Faith and Learning Statement
I first came to know the Lord in a personal way through the direction of my parents. While a strong Christian home was a big part of my upbringing, at the age of 8, I personally accepted Christ as my Savior and Lord. It was at that point I recognized that all of the Christian things that surrounded my life were very good, but they just were not sufficient to save me. I had to repent of my sin and recognize that God needed full control of my life. As a result, I needed to live in thankfulness for his work at the cross and in submission to his leading and will in my life. I now want to express my faith, my walk, and my love for Christ by teaching and modeling the school's three mandates.
I seek to carry out the Love mandate (“Love the Lord your God…. Love your neighbor as yourself." Matt. 22:37-38) in athletics by challenging our coaches to disciple our children through athletics. I expect these coaches to model Christ in their speech and actions every day. I emphasize that we show our love, in adversity as well as prosperity, by our treatment of each other, opponents, officials, fans, or the media. We have a family tradition that is simple, yet effective, to help our children understand this critical mandate. It teaches them to love and appreciate their coaches for the time these coaches invest in them. They are asked to thank their coach at the conclusion of each and every practice or game. It only takes about 15 seconds. It teaches them that life (and sports) are not all about them, but about working with others. I share this tradition with our coaches here.
Beyond sports, I see to teach the love mandate too in spiritual life at NPC. This includes academics, arts, athletics, and the culture or atmosphere in all areas of school life. Chapels are a specific way that we seek to challenge our students in their walk with the Lord. We want our students to love the Lord and to serve him with their lives. We teach this through peer accountability, prayer, discipleship, and small groups, as well as outside the school through service opportunities. One of the objectives of our chapel time is to not only help our students understand God better, but to see ways to grow, develop, and strengthen their personal relationship with Him by bringing in speakers that will challenge their daily walk with the Lord.
I seek to teach the Mission mandate (“Go and make disciples…teaching them to obey everything I have commanded you.” Matt. 28:18-20) both in athletics and the spiritual life of students. Our students are on a pedestal for all to watch and see. Athletics is a great tool to display Christ by athletes' actions but also to reach out and share our faith with the lost. We want our athletes to model Christ both within teams and the school day to day but also to opponents, pursuing excellence and daring to communicate Christ's message of salvation cross culturally and as an outreach to the lost.

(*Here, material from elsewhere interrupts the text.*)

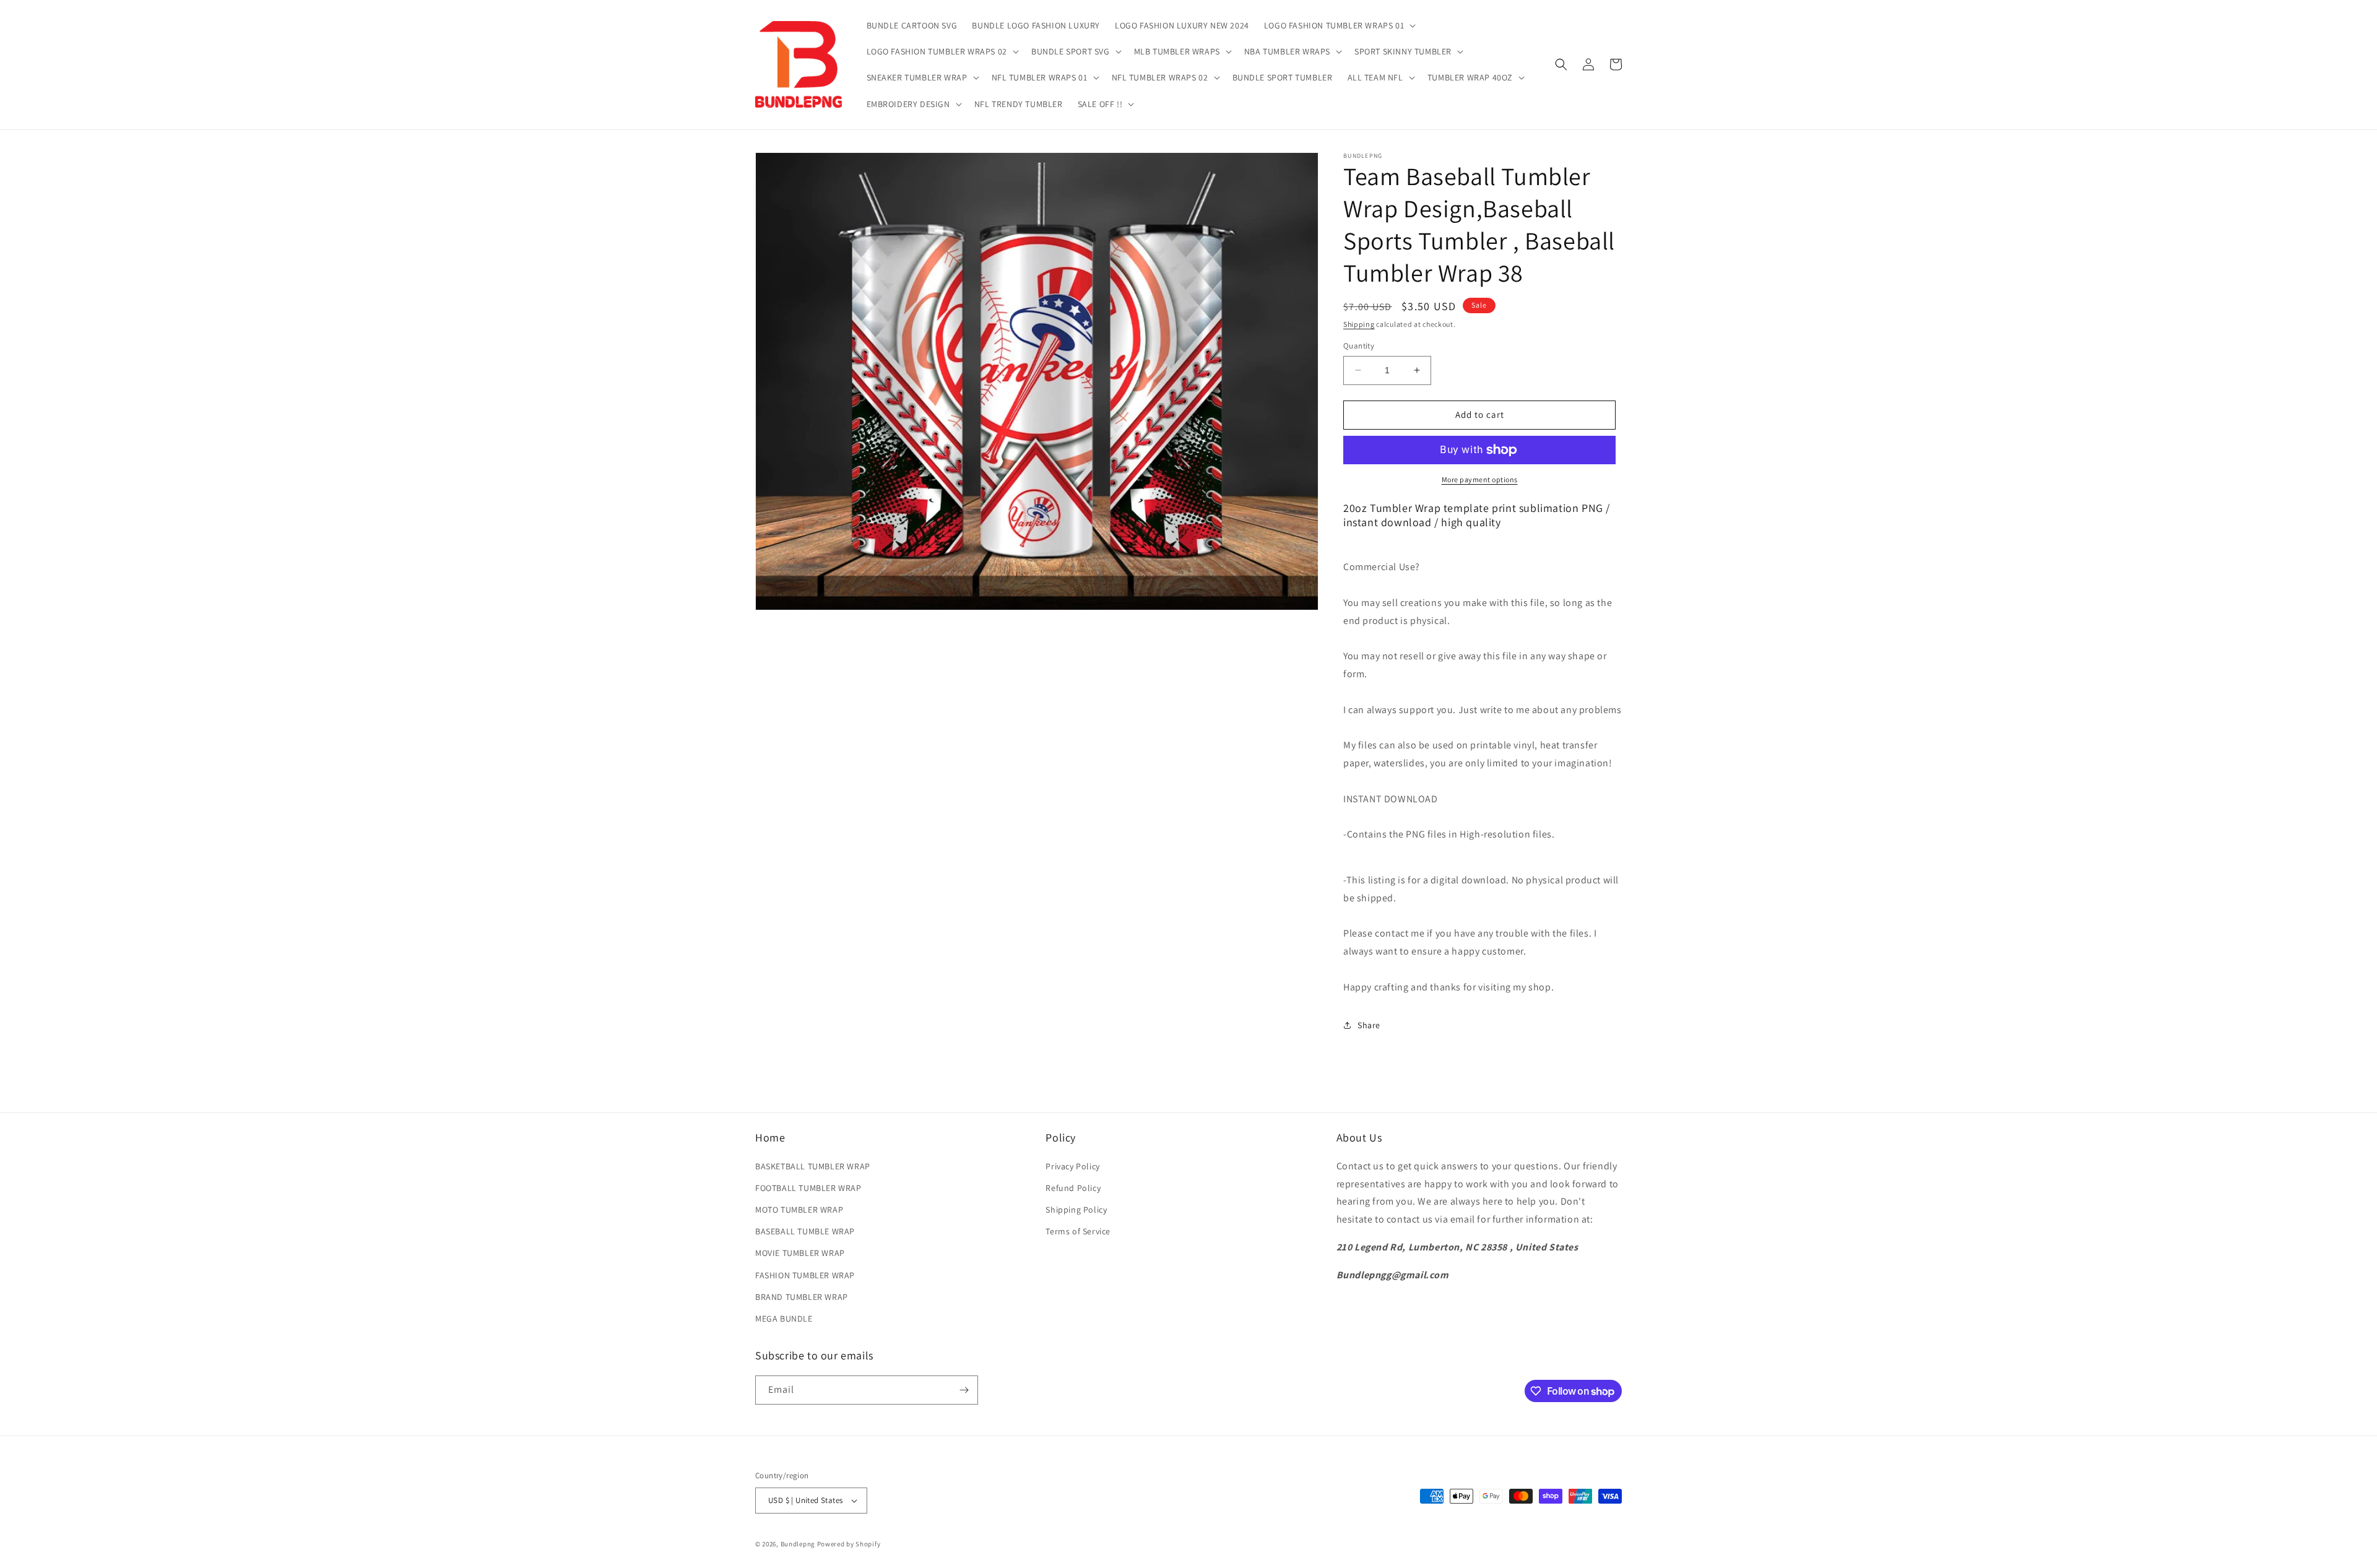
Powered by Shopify (849, 1544)
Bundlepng (798, 1544)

In spiritual life at NPC, I try to carry out this mission mandate as an extension of loving God and neighbor. If our students love God and love others, they will want to "do something" with it. Christian service is a Bible requirement, but I want to give direction to students for informally meeting others' needs, to give students ideas for giving up one's time, money, or narrow interests in serving our school and the broader community. This is training ground for "impacting the world for Christ."
I seek to carry out the Image mandate (“Let Us make man in Our image…. Be fruitful…fill the earth…subdue it…rule over every living creature….” Gen. 1:28.) in athletics too. It's especially hard to do this, given that sports have become a "god" to many. Primarily this means that I try to help coaches and parents see that God expects us to use our time and effort wisely, in a balanced way. I try to help coaches, and through them our athletes, to enjoy sports and prepare well, but that they fit as just one part of other very important things in a teen's life: devotions, class work, time with family, etc. Part of this teaching is having our coaches model their use of time in relationship to their families and their devotion to God.